GIVEN DATA:
━━━━━━

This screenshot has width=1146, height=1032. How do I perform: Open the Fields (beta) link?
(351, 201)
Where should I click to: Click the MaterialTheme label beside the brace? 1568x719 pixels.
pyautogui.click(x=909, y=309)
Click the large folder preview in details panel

━━━━━━

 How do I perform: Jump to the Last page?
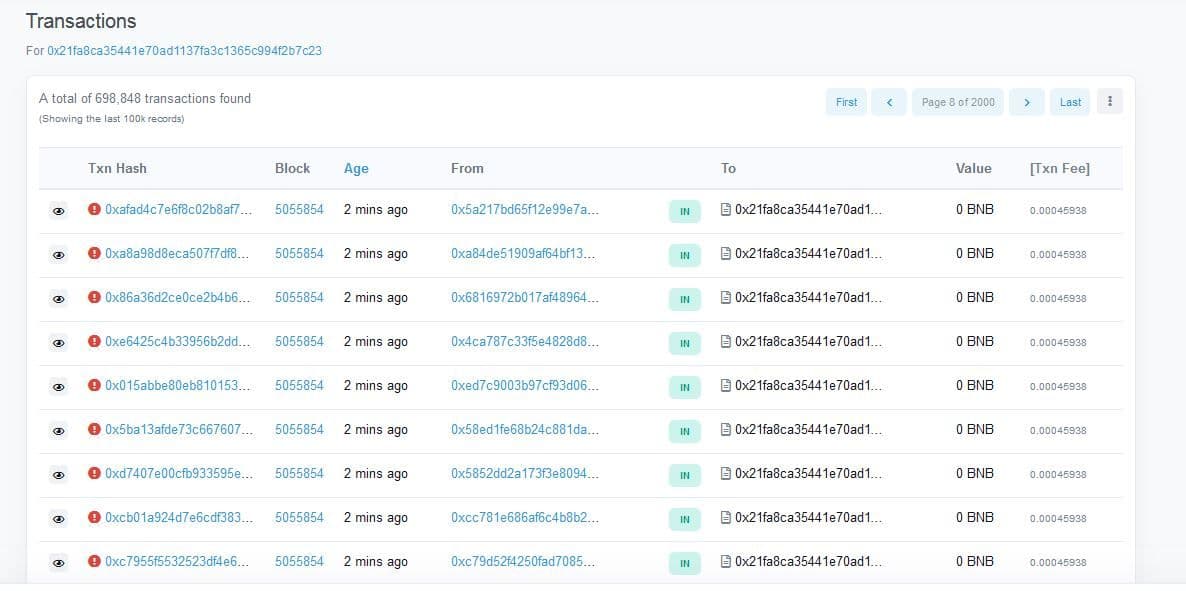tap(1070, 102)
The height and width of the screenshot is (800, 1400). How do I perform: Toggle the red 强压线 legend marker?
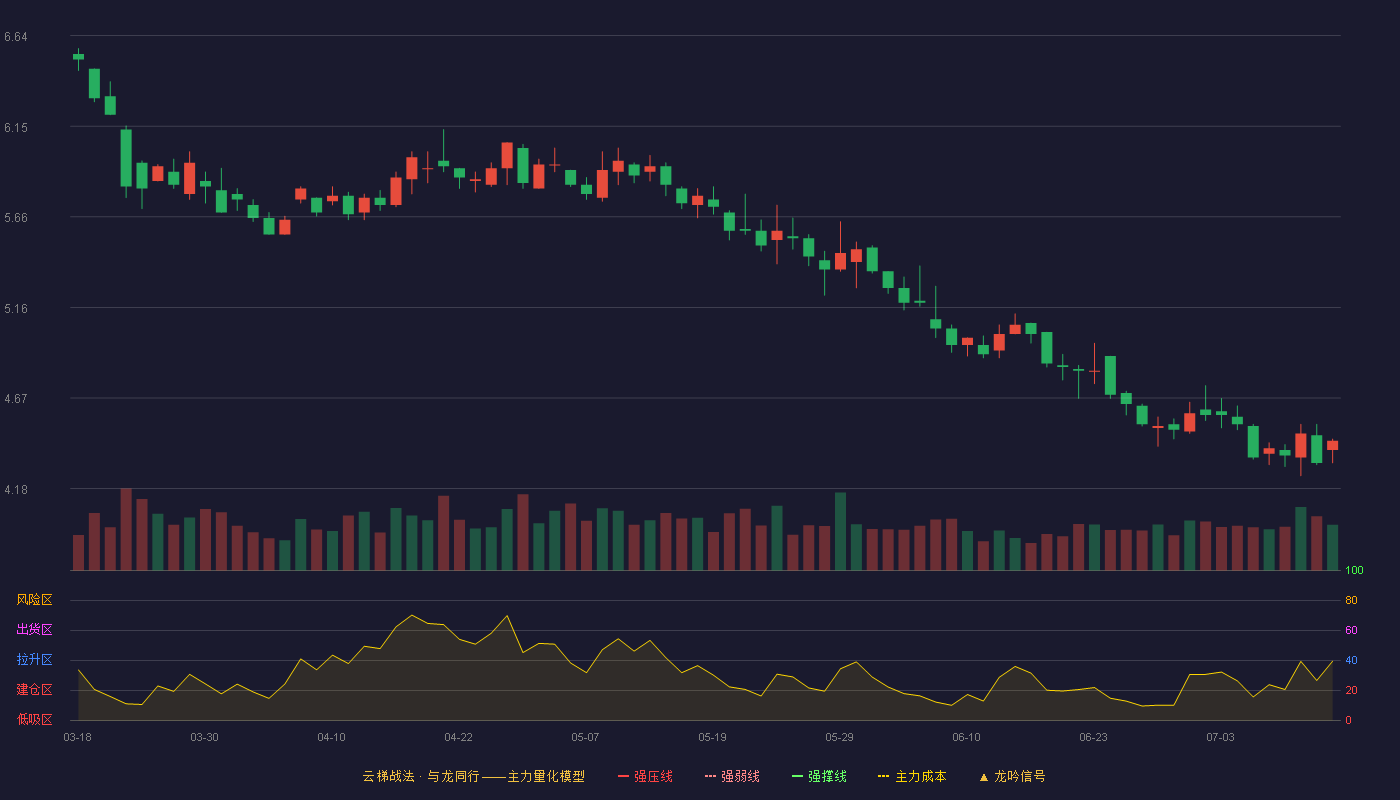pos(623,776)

━━━━━━

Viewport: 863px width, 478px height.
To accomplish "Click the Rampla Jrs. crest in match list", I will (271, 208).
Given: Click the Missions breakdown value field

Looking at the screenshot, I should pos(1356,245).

━━━━━━

Turn the material from the line with "How do I perform: Jump to the Last page?" up to and including the line with "pos(623,776)" into a Markdown table with the columns Row and Line, giving each non-blank line its own numbered row. Leave the pictures out of the table.

ANSWER TO THIS PROBLEM:
| Row | Line |
|---|---|
| 1 |  How do I perform: Jump to the Last page? |
| 2 | tap(1070, 102) |
| 3 | The height and width of the screenshot is (800, 1400). How do I perform: Toggle the red 强压线 legend marker? |
| 4 | pos(623,776) |